AIM - Reproduce word for word the rows below, starting with the row that contains "Open the three-dot more options menu" and going on through the row that contains "click(302, 15)", with both of those rows included.

INPUT MATERIAL -
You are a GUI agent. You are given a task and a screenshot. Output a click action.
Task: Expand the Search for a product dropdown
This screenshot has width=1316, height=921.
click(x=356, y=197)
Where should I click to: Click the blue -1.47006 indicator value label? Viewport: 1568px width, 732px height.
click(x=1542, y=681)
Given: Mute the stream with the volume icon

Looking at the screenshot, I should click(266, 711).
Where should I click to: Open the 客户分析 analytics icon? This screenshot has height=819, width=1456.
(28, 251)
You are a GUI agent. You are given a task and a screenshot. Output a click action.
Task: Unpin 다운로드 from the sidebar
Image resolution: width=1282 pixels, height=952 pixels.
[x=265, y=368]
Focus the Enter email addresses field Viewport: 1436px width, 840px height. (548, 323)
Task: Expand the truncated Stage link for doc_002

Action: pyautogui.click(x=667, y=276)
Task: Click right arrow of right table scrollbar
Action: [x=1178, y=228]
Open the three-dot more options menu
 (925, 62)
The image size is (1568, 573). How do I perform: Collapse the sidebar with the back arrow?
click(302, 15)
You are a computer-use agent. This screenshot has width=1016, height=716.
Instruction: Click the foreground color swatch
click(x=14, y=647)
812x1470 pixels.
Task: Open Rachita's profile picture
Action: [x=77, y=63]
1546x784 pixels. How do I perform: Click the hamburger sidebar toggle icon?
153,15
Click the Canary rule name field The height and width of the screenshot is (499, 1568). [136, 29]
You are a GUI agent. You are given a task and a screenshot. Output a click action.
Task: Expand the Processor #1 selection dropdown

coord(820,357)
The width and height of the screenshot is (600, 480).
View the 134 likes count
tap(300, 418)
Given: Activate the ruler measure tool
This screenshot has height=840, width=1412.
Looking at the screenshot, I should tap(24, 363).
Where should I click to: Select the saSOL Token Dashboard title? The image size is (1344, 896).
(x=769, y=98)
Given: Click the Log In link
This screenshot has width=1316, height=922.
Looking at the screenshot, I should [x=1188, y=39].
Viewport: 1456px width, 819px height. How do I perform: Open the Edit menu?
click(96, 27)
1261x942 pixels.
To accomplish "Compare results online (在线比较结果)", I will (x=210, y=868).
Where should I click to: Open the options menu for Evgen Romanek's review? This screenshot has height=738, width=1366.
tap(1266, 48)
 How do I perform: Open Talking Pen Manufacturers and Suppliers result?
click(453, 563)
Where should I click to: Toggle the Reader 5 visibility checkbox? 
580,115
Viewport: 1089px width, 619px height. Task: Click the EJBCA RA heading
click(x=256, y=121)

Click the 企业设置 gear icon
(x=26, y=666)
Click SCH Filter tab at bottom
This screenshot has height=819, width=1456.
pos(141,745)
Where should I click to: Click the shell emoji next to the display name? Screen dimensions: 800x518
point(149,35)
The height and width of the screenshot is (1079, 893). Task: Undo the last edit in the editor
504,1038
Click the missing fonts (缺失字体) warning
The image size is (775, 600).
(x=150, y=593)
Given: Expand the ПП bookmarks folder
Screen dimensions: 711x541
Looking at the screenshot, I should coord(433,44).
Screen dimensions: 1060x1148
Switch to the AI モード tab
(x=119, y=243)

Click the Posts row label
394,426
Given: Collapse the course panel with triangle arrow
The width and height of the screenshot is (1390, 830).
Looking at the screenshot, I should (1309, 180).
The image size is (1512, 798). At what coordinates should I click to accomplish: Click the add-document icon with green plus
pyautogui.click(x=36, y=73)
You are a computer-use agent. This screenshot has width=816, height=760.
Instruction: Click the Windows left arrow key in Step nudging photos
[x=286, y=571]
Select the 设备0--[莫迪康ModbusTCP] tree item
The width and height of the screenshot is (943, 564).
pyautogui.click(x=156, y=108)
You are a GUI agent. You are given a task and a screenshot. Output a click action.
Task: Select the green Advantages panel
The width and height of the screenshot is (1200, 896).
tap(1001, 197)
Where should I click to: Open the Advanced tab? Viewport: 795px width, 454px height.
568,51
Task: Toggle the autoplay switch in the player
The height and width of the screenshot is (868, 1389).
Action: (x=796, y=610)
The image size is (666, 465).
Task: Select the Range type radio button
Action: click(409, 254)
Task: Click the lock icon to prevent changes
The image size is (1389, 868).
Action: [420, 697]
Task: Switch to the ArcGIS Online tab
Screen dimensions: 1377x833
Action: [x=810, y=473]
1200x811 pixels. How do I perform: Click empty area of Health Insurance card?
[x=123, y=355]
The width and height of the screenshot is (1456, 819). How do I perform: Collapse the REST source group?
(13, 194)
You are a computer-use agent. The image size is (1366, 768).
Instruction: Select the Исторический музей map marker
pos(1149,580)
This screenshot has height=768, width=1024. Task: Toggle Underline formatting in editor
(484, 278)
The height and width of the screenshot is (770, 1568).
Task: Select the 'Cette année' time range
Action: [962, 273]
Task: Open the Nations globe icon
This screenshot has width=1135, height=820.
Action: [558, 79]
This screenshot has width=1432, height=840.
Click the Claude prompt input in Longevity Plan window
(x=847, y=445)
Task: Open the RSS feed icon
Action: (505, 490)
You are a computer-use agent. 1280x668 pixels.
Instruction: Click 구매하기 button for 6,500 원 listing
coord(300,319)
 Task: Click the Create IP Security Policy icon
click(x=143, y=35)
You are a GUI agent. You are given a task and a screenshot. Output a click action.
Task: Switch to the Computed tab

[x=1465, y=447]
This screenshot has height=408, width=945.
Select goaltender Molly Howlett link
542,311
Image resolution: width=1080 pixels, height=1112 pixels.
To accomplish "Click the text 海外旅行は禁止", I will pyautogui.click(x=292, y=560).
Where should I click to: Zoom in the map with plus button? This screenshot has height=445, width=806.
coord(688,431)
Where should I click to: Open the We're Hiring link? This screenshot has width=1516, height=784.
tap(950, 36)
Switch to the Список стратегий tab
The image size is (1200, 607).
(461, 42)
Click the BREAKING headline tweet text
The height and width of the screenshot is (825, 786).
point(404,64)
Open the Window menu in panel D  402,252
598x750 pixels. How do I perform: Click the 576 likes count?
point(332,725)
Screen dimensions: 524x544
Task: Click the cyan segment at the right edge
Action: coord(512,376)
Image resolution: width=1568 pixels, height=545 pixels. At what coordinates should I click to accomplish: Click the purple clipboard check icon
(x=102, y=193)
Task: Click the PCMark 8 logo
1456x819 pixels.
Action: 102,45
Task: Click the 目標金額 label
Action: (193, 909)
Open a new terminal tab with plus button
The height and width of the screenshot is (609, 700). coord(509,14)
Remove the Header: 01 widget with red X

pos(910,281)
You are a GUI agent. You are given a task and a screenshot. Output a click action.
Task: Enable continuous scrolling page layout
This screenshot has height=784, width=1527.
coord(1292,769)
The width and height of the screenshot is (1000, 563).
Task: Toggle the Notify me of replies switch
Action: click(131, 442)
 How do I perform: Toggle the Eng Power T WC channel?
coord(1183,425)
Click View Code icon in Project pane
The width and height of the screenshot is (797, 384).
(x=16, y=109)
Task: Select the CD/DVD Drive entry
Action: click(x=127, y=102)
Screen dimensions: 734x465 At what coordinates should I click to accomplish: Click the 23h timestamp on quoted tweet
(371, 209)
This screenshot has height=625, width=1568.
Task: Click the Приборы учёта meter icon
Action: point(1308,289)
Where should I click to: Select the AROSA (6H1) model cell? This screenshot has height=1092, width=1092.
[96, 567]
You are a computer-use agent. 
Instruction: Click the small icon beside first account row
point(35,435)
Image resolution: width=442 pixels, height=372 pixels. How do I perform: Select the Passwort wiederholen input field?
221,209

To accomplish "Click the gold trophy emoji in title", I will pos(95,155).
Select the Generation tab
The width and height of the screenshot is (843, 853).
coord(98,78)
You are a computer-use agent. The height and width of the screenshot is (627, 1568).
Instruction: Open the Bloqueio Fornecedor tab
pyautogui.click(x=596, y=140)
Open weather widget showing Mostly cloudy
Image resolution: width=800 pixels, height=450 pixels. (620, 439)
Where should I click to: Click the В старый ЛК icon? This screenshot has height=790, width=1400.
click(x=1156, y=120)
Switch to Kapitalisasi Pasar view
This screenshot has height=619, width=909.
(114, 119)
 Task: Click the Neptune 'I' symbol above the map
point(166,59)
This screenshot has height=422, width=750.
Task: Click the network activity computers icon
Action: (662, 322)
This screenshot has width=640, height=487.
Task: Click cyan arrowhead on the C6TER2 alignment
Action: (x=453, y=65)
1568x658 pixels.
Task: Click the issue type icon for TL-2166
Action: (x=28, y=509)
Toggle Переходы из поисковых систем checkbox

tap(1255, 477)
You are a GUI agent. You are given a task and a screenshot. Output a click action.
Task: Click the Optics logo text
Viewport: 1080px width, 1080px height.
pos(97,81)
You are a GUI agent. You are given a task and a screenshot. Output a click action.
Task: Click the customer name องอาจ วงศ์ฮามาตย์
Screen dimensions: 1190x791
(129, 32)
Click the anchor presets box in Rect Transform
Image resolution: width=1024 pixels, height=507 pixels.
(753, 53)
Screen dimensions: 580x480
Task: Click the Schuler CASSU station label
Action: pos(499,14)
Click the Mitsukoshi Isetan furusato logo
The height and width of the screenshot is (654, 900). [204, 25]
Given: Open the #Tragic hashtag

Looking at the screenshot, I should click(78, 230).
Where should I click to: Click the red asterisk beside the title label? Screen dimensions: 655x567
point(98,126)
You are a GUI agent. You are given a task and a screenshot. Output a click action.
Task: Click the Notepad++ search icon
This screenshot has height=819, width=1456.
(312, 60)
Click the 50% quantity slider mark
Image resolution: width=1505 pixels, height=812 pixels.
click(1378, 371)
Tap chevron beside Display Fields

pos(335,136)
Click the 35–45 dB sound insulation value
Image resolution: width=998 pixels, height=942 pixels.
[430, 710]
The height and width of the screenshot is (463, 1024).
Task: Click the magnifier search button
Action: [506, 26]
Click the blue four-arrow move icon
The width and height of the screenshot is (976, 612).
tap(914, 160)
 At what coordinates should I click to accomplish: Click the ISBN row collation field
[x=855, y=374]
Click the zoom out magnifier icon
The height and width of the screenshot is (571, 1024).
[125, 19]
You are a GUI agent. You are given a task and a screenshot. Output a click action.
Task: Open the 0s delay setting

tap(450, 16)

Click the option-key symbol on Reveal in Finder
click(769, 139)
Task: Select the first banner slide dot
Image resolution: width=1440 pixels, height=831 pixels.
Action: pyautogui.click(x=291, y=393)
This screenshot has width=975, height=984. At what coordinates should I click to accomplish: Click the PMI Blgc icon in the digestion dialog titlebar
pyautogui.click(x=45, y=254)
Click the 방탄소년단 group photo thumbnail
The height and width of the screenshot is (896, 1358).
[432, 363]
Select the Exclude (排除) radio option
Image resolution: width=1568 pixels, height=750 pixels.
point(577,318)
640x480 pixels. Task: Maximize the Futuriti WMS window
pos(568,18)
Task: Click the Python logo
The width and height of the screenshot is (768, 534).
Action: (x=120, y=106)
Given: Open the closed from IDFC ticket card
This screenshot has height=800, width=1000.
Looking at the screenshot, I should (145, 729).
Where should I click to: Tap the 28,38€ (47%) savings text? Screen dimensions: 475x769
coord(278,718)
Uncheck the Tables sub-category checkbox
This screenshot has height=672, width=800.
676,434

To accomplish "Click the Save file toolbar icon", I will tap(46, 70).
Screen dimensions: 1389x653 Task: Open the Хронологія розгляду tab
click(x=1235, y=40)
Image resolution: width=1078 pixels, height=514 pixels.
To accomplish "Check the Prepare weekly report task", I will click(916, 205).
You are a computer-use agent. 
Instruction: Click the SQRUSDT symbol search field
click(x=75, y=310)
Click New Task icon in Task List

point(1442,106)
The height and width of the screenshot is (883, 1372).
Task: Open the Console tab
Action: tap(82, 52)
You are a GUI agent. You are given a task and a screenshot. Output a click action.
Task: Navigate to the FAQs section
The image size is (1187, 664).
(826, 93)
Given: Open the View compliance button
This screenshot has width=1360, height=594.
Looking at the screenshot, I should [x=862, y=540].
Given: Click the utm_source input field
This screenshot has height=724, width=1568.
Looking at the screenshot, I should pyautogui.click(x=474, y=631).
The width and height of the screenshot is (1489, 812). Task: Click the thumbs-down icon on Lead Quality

CORRECT OUTPUT -
Open the three-dot more options menu
 (925, 62)
The image size is (1568, 573). How do I perform: Collapse the sidebar with the back arrow?
click(302, 15)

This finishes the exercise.